50 years lady presented with history of multiple times surgically intervened ipsilateral fracture neck of femur and shaft of femur right lower limb. She presented to us with complaints of pain in right hip region and difficulty in bearing full weight on right leg.
Present xray showed united fracture shaft of femur with plate in situ and nonunion osteotomy site with plate in situ
We did uncemented dual mobility constrained cup with long stem Total Hip Replacement
Now patient is walking comfortably with walker.
60 years female presented to the OPD with progressively increasing pain and limp right hip region for the past 2 yrs.
On examination she had severe deformities of the hip with 3 cm shortening. She was barely able to walk without support
Radiographs showed secondary OA right hip (severe dysplasia)
Management of dysplastic hip is tricky as locating true acetabulum in these cases can be difficult and challenging. Also soft tissue are severely contracted and there is alteration in the morphology of femur & acetabulum. We have done Uncemented Total Hip Replacement with acetabulum at anatomical position which requires expertise.
Now patient is walking comfortably with walker and without limp.
A 48 year old gentleman underwent bilateral primary Total Hip Replacement in 1994. A revision Right Total Hip Replacement(THR) was done in 1997 due to early component loosening. He was comfortable for the last 15 years. He presented to us with complaints in hip and thigh region since last 1 year. Pain had progressively increased over a period of time. On examination there was no gross instability or any evidence of infection. X-rays showed loosening of the femoral component.
A re-revision Total Hip Replacement with uncommented acetabular cup and long uncommented Wagnerstem has been done. Patient was comfortable and walking with a frame at 2 weeks.

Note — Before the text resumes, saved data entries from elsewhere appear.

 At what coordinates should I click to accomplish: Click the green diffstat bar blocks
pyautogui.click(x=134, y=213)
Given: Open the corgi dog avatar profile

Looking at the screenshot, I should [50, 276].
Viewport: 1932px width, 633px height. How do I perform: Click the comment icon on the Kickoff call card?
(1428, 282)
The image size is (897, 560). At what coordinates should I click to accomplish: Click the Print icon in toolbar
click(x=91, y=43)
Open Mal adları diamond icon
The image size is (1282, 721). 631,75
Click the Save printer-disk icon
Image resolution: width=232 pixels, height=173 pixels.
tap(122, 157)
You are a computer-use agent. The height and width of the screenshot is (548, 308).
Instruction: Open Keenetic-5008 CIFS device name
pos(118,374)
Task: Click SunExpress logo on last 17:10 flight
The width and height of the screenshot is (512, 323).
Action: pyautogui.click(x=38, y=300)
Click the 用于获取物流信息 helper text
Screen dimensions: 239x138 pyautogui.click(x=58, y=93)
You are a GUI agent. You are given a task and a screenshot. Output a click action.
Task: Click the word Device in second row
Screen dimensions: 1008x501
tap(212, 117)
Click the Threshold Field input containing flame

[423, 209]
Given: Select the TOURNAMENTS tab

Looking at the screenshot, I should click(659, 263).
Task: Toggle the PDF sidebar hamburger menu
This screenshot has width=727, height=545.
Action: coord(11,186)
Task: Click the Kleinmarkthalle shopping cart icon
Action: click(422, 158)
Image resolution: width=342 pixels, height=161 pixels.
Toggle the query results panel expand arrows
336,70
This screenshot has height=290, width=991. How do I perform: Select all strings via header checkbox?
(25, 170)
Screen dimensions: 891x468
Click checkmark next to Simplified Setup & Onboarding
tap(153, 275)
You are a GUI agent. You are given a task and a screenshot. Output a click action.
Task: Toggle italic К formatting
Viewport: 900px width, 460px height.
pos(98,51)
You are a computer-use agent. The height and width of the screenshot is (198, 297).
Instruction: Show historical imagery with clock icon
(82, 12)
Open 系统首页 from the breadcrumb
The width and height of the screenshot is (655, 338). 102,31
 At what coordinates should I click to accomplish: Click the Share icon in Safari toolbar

SM 62 years female (follow up case of left Total Hip Replacement in 2010) fell down at home and sustained periprosthetic fracture of femur. With increasing number of hip replacements periprosthetic fracture are also becoming common. Managing this fracture is difficult as they are prone to delayed and non union. We routinely get patients with periprosthetic fracture in our department and with time we have gained expertise in treatment of these fractures. In this patient, implant was well fixed so we did Open Reduction and internal fixation (long reverse Distal Femoral Locking Plate). Patient is comfortable and walking with walker.
34 years old lady had developmental dysplasia of right hip. She had limp while walking since childhood for which she was operated 3 times . She now had difficulty in walking and her right leg was short by 6 cm. We did Uncemented Total Hip Replacement in which we create new artificial joint. Total Hip Replacement in dysplastic hip is technical challenging surgery and very few centers across India are successfully performing this surgery. Now her legs are equal and her walk has improved. She is very happy with the result of operation.